Origine de l’expression mi-figue mi-raisin

L’expression mi-figue mi-raisin désigne quelque chose qui peut être à la fois agréable et désagréable, en demi-teinte, aussi bon que mauvais, ou quelqu’un qui a un avis mitigé sur un sujet précis ou dont le caractère est ambigu, un état intermédiaire. Concernant l’orthographe de cette expression, elle est acceptée avec ou sans virgule : « mi-figue mi-raisin » ou « mi-figue, mi-raisin », et toujours la figue en premier, jamais l’inverse.
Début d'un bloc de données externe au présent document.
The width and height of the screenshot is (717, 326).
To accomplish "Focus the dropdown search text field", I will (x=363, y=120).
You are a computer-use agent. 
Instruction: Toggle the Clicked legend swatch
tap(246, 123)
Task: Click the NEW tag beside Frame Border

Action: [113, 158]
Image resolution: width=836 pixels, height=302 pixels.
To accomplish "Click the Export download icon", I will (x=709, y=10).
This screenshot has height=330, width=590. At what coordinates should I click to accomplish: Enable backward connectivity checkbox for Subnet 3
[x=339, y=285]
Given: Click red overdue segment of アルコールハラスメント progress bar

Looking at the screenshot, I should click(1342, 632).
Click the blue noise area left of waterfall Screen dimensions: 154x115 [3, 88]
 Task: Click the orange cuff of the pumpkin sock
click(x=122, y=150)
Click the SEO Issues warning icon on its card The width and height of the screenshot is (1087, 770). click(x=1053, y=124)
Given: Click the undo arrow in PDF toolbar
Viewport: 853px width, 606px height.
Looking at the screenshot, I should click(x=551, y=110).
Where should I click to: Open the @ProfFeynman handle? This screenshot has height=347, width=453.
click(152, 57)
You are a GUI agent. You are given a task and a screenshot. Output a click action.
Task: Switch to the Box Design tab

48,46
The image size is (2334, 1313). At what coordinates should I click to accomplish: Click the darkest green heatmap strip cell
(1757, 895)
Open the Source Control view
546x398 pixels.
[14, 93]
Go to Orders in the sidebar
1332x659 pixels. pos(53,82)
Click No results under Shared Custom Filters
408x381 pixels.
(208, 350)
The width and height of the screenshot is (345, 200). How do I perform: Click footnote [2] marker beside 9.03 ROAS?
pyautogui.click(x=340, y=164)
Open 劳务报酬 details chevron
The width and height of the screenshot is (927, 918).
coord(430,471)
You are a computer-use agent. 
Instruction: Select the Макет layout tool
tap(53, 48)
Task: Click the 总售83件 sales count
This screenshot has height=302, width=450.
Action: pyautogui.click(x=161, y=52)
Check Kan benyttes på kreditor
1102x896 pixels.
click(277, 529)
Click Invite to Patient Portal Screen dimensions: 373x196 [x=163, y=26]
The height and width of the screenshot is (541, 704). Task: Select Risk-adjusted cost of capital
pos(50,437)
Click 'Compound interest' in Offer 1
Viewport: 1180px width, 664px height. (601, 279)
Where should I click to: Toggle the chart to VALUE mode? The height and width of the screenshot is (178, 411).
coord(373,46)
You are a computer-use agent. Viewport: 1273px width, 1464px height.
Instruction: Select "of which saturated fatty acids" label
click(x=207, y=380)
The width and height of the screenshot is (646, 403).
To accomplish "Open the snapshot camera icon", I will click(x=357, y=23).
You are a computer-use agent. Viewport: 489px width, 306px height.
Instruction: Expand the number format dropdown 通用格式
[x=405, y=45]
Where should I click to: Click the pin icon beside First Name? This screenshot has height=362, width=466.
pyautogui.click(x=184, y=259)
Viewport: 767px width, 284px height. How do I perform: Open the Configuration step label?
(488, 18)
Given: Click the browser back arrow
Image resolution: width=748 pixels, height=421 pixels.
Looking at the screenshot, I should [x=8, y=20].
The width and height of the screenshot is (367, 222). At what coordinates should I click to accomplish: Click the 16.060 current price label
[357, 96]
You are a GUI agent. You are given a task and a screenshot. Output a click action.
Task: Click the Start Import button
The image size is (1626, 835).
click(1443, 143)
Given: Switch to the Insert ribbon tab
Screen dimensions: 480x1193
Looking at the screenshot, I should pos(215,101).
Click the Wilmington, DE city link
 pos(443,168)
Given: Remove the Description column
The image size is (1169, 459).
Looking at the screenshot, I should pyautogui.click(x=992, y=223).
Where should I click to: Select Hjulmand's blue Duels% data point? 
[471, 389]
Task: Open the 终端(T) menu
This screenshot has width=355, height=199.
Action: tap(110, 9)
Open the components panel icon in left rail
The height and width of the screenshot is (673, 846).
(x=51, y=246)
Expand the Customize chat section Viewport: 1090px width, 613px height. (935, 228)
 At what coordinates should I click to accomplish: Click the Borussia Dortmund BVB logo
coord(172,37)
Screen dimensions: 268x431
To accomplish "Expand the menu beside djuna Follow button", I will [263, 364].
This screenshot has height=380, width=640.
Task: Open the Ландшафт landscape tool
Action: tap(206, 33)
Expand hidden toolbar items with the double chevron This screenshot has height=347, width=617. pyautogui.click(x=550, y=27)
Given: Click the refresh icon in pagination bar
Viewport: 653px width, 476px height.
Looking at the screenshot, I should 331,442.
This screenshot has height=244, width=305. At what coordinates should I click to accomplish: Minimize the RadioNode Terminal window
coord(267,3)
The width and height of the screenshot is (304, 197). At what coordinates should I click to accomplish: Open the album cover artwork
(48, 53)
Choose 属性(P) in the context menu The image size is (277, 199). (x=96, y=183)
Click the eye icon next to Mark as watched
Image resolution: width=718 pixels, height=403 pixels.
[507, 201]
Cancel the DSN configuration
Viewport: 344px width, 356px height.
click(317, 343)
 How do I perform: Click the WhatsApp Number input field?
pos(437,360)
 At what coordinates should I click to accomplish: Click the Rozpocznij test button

Mais pourquoi ces deux fruits et pas d’autres ?

Il faut remonter au début du Moyen Âge où ces fruits secs étaient particulièrement appréciés et populaires notamment lors du Carême où les chrétiens avaient le droit d’en manger alors que bien des aliments leur étaient interdits comme la viande, les laitages et aliments à base de graisse animale.

Les raisins étaient considérés comme des mets plus luxueux, plus raffinés et moins courants que les figues qui elles, étaient plus courantes et bien moins onéreuses. Il vint alors à l’idée de certains marchands peu scrupuleux de duper leurs clients en mélangeant des morceaux de figues séchées (fruit plus lourd, moins cher et à connotation négative en raison de sa forme rappelant des excréments d’animaux) aux raisins secs de leur étal et vendre le tout au prix du raisin, d’où l’expression moitié-figue moitié-raisin dans un premier temps. C’est au XVIIIe siècle que le terme « moitié » fut simplifié en « mi », d’où mi-figue mi-raisin. Par ailleurs, l’histoire dit que les marchands de Corinthe (ville portuaire du Péloponnèse en Grèce) eux-mêmes mélangeaient parfois (voire souvent probablement pour les moins honnêtes) des morceaux de figues aux célèbres raisins secs qu’ils vendaient aux différents pays.